If the galena will reduce to lead in a torch flame, and the lead not be brittle, or hard, then I suppose you could cupel a 30 gram button of lead reduced from the galena just to see if it contains any gold. The bead will most likely look silver though due to the fact that galena usually contains a high percentage of silver.

If the galena will reduce to lead in a propane torch flame, then roasting it is not an option to remove the sulfur content, and would require an actual flux formula and the addition of a couple of iron nails to complex off the sulfur to the slag so that the lead produce from the reduction of the galena will not be a brittle mass because of sulfur contamination.

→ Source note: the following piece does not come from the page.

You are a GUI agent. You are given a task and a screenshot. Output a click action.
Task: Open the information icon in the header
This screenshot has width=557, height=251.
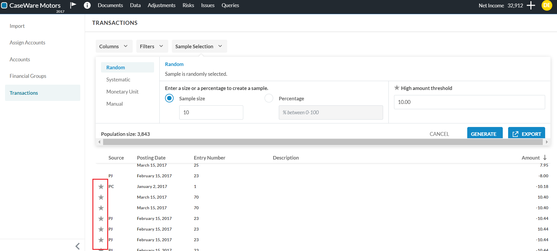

Try to reduce some of the galena in a torch flame and see what happens.
If the lead isn't brittle, it can be cupeled, possibly without issue, unless the lead contains copper, arsenic, antimony, bismuth, selenium, tellurium, or other impurities that will cause the cupel to absorb the gold and silver along with the lead.

I wish you luck.

Sincerely, Rick. "The Rock Man".


----------



## Drewbie (Jan 17, 2011)

You were right. My LPG torch (big plumber's model) had trouble even melting borax properly.

I'm going to get an improved torch set up, and also try to locate a source for a platinum wire loop so I can do some flame tests.


----------



## Platdigger (Jan 17, 2011)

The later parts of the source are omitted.